Collected data
********************

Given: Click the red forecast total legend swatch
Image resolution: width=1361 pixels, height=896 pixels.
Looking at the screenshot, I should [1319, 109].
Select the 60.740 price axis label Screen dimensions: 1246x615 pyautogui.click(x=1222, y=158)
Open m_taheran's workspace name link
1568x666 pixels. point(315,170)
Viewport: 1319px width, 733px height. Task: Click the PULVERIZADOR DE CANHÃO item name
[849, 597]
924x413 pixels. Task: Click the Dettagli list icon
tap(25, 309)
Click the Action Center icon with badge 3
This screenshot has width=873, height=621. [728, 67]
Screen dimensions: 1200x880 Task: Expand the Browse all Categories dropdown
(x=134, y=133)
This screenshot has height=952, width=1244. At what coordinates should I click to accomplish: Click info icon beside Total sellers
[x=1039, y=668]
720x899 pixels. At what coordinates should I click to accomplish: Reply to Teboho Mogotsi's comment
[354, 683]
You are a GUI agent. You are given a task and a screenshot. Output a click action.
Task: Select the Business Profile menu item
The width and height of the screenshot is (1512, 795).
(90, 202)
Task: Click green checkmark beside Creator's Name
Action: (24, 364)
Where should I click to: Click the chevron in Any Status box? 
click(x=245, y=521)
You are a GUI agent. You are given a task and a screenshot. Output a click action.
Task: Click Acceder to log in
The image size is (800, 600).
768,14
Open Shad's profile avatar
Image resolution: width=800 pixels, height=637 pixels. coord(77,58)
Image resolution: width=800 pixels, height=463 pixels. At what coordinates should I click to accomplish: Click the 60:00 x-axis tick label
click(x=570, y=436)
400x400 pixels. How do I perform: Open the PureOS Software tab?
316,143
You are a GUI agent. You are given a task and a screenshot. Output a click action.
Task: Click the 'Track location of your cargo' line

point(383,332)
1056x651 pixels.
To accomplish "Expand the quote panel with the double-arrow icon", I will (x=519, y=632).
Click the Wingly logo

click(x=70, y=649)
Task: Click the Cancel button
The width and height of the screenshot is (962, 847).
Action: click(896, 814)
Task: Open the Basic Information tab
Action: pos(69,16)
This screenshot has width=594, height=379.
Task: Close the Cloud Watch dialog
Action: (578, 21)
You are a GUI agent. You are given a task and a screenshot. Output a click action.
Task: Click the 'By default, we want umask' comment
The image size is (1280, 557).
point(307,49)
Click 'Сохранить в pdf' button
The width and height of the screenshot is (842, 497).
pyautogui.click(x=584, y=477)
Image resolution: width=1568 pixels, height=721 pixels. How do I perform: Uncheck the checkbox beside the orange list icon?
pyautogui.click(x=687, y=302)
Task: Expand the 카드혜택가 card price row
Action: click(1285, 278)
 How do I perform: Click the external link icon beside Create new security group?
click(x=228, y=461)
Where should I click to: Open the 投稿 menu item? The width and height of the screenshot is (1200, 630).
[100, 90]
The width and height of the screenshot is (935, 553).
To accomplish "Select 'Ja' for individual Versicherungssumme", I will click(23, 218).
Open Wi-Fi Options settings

********************

[What the exercise asks] Each record above should be returned exactly as it appears.

[Solution to this exercise]
Given: Click the red forecast total legend swatch
Image resolution: width=1361 pixels, height=896 pixels.
Looking at the screenshot, I should [1319, 109].
Select the 60.740 price axis label Screen dimensions: 1246x615 pyautogui.click(x=1222, y=158)
Open m_taheran's workspace name link
1568x666 pixels. point(315,170)
Viewport: 1319px width, 733px height. Task: Click the PULVERIZADOR DE CANHÃO item name
[849, 597]
924x413 pixels. Task: Click the Dettagli list icon
tap(25, 309)
Click the Action Center icon with badge 3
This screenshot has width=873, height=621. [728, 67]
Screen dimensions: 1200x880 Task: Expand the Browse all Categories dropdown
(x=134, y=133)
This screenshot has height=952, width=1244. At what coordinates should I click to accomplish: Click info icon beside Total sellers
[x=1039, y=668]
720x899 pixels. At what coordinates should I click to accomplish: Reply to Teboho Mogotsi's comment
[354, 683]
You are a GUI agent. You are given a task and a screenshot. Output a click action.
Task: Select the Business Profile menu item
The width and height of the screenshot is (1512, 795).
(90, 202)
Task: Click green checkmark beside Creator's Name
Action: (24, 364)
Where should I click to: Click the chevron in Any Status box? 
click(x=245, y=521)
You are a GUI agent. You are given a task and a screenshot. Output a click action.
Task: Click Acceder to log in
The image size is (800, 600).
768,14
Open Shad's profile avatar
Image resolution: width=800 pixels, height=637 pixels. coord(77,58)
Image resolution: width=800 pixels, height=463 pixels. At what coordinates should I click to accomplish: Click the 60:00 x-axis tick label
click(x=570, y=436)
400x400 pixels. How do I perform: Open the PureOS Software tab?
316,143
You are a GUI agent. You are given a task and a screenshot. Output a click action.
Task: Click the 'Track location of your cargo' line

point(383,332)
1056x651 pixels.
To accomplish "Expand the quote panel with the double-arrow icon", I will (x=519, y=632).
Click the Wingly logo

click(x=70, y=649)
Task: Click the Cancel button
The width and height of the screenshot is (962, 847).
Action: click(896, 814)
Task: Open the Basic Information tab
Action: pos(69,16)
This screenshot has width=594, height=379.
Task: Close the Cloud Watch dialog
Action: (578, 21)
You are a GUI agent. You are given a task and a screenshot. Output a click action.
Task: Click the 'By default, we want umask' comment
The image size is (1280, 557).
point(307,49)
Click 'Сохранить в pdf' button
The width and height of the screenshot is (842, 497).
pyautogui.click(x=584, y=477)
Image resolution: width=1568 pixels, height=721 pixels. How do I perform: Uncheck the checkbox beside the orange list icon?
pyautogui.click(x=687, y=302)
Task: Expand the 카드혜택가 card price row
Action: click(1285, 278)
 How do I perform: Click the external link icon beside Create new security group?
click(x=228, y=461)
Where should I click to: Open the 投稿 menu item? The width and height of the screenshot is (1200, 630).
[100, 90]
The width and height of the screenshot is (935, 553).
To accomplish "Select 'Ja' for individual Versicherungssumme", I will click(23, 218).
Open Wi-Fi Options settings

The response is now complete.